### Written request
Could you repeat the stretch of the config feature-creep text below, from "Config spec feature" through "a programming language.", replacing "programming language" with "scripting language"?

### Provided text
▼

Config spec feature creep
Configuration starts simple. A few keys and values, then you want to group values, and nest them, somebody asks for simple expressions, conditionals, variables …
Any sufficiently complicated configuration system contains an ad-hoc, informally-specified, bug-ridden, slow implementation of half of a programming language.
Greenspun’s Tenth Rule, applied to config
You gradually end up with a programming language that was never designed as one. YAML added templating, Nginx added if. Terraform invented
HCL.
Helm is pretty bad, two languages, two escaping contexts, paired with sometimes conflicting indentation rules, and a preprocessor step.
{{- if eq .Values.env "production" }}
- path: /admin
backend: admin-svc
{{- end }}
HCL avoids many of Helm’s complexity and duality, but still exposes a fixed set of language constructs available to your config, which could be too much, or too little. For example there is no if:
dynamic "route" {
for_each = var.env == "production" ? [1] : []
content { path = "/admin" }
}
Bring a full language in
Another method is to just add a scripting language: Lua, Python. Now the config can do everything, and some more.
if os.getenv("ENV") == "production" then
add_route("/admin", admin_handler)

▲

### Data

▼

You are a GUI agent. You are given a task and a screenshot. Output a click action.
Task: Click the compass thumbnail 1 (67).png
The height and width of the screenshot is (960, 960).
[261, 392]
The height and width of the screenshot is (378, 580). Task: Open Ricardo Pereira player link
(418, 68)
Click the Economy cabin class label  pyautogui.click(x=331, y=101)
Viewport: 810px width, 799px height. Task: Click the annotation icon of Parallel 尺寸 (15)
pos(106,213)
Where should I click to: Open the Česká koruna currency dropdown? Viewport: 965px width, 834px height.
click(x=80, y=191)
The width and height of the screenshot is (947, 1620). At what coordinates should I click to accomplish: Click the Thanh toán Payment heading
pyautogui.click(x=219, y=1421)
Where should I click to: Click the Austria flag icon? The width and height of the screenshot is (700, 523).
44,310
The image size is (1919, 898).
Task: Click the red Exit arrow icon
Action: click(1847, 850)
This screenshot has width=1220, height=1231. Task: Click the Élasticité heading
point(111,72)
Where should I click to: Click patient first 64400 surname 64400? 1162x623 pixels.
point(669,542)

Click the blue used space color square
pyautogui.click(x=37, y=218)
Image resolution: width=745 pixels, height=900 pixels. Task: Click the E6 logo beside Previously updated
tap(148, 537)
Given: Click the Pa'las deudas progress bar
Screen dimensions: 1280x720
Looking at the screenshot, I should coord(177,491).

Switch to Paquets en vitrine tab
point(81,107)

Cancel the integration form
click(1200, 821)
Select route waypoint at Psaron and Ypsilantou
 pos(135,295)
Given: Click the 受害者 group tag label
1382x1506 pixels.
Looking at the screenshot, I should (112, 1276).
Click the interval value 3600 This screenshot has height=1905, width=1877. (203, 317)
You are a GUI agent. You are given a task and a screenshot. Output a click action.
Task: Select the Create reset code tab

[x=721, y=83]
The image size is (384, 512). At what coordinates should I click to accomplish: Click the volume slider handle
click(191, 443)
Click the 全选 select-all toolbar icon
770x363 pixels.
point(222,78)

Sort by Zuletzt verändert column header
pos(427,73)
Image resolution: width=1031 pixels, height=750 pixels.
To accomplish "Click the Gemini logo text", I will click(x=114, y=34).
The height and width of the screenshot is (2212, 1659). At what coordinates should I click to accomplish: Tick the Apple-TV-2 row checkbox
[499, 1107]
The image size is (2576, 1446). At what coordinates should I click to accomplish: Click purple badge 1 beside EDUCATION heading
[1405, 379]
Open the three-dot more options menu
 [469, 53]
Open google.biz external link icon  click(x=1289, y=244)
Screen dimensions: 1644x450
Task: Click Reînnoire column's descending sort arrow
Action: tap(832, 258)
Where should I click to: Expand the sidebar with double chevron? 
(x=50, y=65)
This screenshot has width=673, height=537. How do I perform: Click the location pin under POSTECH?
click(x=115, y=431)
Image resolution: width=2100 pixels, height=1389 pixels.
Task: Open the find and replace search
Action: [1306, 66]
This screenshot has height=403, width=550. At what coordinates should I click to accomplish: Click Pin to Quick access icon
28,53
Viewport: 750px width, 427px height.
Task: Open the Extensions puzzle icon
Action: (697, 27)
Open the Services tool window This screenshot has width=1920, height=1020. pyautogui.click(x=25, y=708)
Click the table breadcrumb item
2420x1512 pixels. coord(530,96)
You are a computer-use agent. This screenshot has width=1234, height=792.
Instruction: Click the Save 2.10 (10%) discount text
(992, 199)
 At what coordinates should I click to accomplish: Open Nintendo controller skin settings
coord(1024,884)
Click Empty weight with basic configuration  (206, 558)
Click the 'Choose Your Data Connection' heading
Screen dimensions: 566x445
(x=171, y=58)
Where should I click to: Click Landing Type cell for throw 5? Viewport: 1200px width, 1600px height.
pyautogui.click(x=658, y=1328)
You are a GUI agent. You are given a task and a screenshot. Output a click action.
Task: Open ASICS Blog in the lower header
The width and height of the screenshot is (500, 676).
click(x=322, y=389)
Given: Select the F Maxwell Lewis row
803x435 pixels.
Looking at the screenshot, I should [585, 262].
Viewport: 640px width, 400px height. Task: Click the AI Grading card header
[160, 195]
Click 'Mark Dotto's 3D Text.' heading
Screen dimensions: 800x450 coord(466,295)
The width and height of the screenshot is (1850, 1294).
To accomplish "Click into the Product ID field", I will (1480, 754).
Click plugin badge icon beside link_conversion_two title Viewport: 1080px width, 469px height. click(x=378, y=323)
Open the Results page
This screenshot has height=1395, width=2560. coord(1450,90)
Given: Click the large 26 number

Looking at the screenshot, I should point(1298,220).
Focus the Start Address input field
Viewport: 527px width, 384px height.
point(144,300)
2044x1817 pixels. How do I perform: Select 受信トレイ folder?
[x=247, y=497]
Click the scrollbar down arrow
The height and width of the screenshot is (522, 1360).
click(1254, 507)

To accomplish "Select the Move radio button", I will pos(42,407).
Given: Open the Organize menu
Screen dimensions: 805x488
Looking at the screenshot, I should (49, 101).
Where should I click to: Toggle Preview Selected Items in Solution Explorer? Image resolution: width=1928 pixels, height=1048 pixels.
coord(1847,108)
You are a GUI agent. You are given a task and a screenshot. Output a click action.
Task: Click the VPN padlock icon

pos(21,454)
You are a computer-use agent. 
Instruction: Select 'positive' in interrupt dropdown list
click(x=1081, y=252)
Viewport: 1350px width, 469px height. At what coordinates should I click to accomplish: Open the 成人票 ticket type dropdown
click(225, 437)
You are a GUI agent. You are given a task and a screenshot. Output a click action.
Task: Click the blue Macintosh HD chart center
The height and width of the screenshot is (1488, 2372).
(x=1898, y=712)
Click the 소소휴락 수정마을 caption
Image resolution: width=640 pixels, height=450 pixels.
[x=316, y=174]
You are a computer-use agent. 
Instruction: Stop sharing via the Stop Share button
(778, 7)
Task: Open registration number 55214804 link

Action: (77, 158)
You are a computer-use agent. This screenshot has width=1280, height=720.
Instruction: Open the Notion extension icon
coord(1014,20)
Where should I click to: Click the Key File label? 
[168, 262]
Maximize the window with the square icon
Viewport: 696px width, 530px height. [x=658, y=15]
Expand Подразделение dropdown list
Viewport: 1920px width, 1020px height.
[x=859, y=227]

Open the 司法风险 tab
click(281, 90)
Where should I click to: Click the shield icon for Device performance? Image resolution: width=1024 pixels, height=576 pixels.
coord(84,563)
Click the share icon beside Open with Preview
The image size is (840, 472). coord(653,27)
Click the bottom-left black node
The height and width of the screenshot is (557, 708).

▲

### Answer to the task
Config spec feature creep
Configuration starts simple. A few keys and values, then you want to group values, and nest them, somebody asks for simple expressions, conditionals, variables …
Any sufficiently complicated configuration system contains an ad-hoc, informally-specified, bug-ridden, slow implementation of half of a scripting language.